In conclusion, ARAfs are still a threat for patients and face their treating physicians with therapeutic challenges. We found almost stable MICs for ITR and VCZ over twelve years in ARAf isolates from West Germany while occurring azole resistance underlying mutations varied with an increase in the proportion of TR46/Y121F/T289A and other Cyp51A mutations in ARAf iafter 2016. The novel antifungals showed excellent in vitro activity against all type of mutations.

Author Contributions

All authors contributed to the study conception and design.
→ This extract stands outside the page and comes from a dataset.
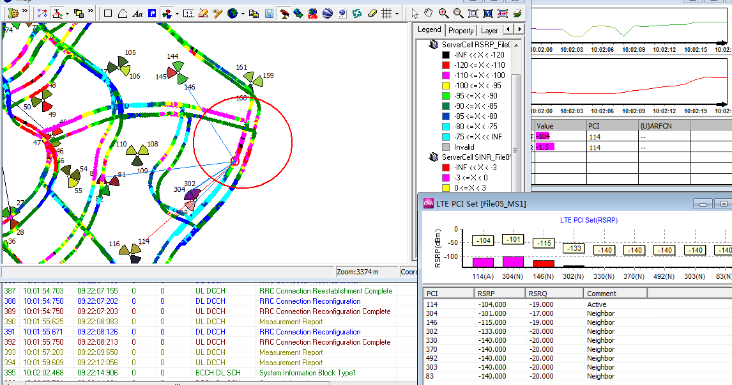The height and width of the screenshot is (385, 732).
Task: Click the Copy icon on the toolbar
Action: point(255,12)
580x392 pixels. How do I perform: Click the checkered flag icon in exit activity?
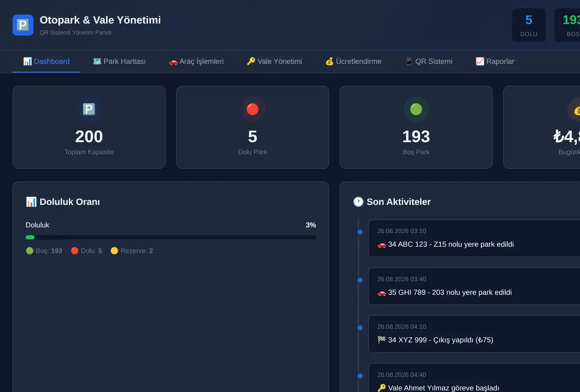[x=381, y=340]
Material preparation, data collection and analysis were performed by Silke Dittmer, Lara Thissen, Lisa Kirchhoff, Hedda Luise Verhasselt, Ulrike Scharmann, Peter-Michael Rath, and Jörg Steinmann. The first draft of the manuscript was written by Lisa Kirchhoff, Hedda Verhasselt, Jörg Steinmann and Peter-Michael Rath and all authors commented on previous versions of the manuscript. All authors read and approved the final manuscript.

Funding

Open Access funding enabled and organized by Projekt DEAL. The authors declare that no funds, grants, or other support were received during the preparation of this manuscript.

Declarations

Conflict of interest

The authors have no relevant financial or non-financial interests to disclose.

Ethical Approval

The study did not include patient’s details and did not result in additional constraints for patients. All data were anonymously analysed without patient consent owing to the retrospective nature of the study.